■ Selected passage ■
· · · · ·

ARKit or CARKit?

I watched the intro to ARKit session today and the whole time I’m thinking: That’s great for a car. That’s great for a car. It wasn’t just my gut telling me this. The talking points that Apple brought up are all up to par with the feature set you want out of a car.

Mike Buerli, one of the Apple engineers who ran the ARKit session described the tech as “the illusion that virtual objects are placed in the physical world […] based on what your camera sees.” But why? So you can re-model your home? What about games, you say?

Maybe I’m wrong, but I also bet that ARKit powered games, especially on iPad, won’t be great at long immersive play. Quick encounters in Pokémon Go? Sure. Pokémon Blue in the real world? Nope. I’d get tired holding up an iPad for too long, the same way a touch screen Mac has been maligned in the past. It’s tiresome, and just not a great interface for consumption of large amounts of useful data. I think the key part of that quote is “based on what your camera sees.”

ARKit or CARKit?

If augmented reality is cool for people, it’s downright useful for machines. Let’s pretend we’re writing some autonomous car software.

We probably want to map out the terrain, so we can move the car safely. We’re going to want to make sure other drivers on the road don’t collide with our drivers, and you’re going to want to be able to adapt to new environments based on movement, and light. We’re going to want to be able to respond quickly.

ARKit provides a partial solution for this, with what Apple is calling “World Tracking.” Buerli describes some of this functionality as one of the three components of ARKit:

“With World Tracking we provide you the ability to get your devices relative position in the physical environment,” he said. He also stressed orientation as a huge benefit of using ARKit. ARKit is about where your device, and by extension, you are in the world. Your device can be your phone or your car.

· · · · ·

■ Data lines ■
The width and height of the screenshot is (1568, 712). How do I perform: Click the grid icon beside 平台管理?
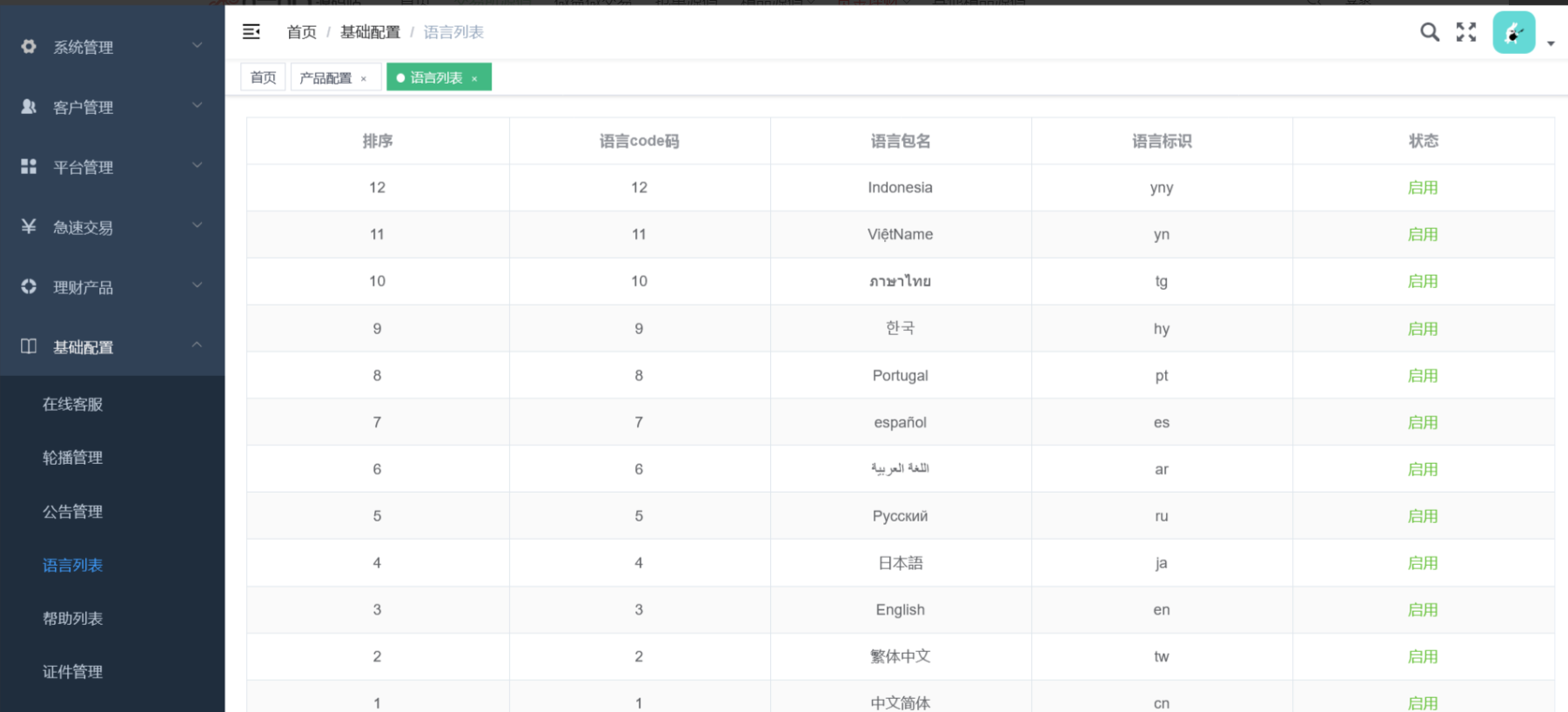29,166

· · · · ·

■ Tasks ■
1) In the ARKit post above the listing, can you print the passage from "Maybe I’m wrong, but" to "autonomous car software."?
2) In the ARKit post, what does Apple call the feature that offers a partial solution for autonomous car software?
3) Could you write the next part of the ARKit post, picking up after its last sentence?

■ Responses to the tasks ■
1)
Maybe I’m wrong, but I also bet that ARKit powered games, especially on iPad, won’t be great at long immersive play. Quick encounters in Pokémon Go? Sure. Pokémon Blue in the real world? Nope. I’d get tired holding up an iPad for too long, the same way a touch screen Mac has been maligned in the past. It’s tiresome, and just not a great interface for consumption of large amounts of useful data. I think the key part of that quote is “based on what your camera sees.”

ARKit or CARKit?

If augmented reality is cool for people, it’s downright useful for machines. Let’s pretend we’re writing some autonomous car software.

2) World Tracking

3)
So this is already getting us part of the way there. We can read the terrain with ARKit and we can tell where you are. What about movements and low light?

Having a Vision

The Vision framework isn’t just a fresh take on Apple’s previous software offerings for face detection. Fewer false positives, smaller faces, occlusion detection, and strong profiles (such as the side of a face) were all things Apple tauted in their Vision framework session. (You know that game people play where they pretend the fronts of cars look like faces?)

I imagine each of these features directly correspond to a challenge one could conceivable face while developing autonomous car software. Accuracy is important if you want to detect an approahcing car in the distance, moving at highway speeds.

Apple wouldn’t just re-write something to make it better. There’s usually a deeper, long term motivation involved. Metal enabled a lot of this years technology. This kind of wheel re-inventing means that something is going on, and I think that thing is putting the pieces together for the now confirmed car.

Fewer false positives and smaller faces deal with the vanishing point. Occlusion detection and strong profiles deal with stop signs and intersections. (Cars often approach at 45 degree angles.) These pain points sound exactly like the kinds of problems I’d want to have solved.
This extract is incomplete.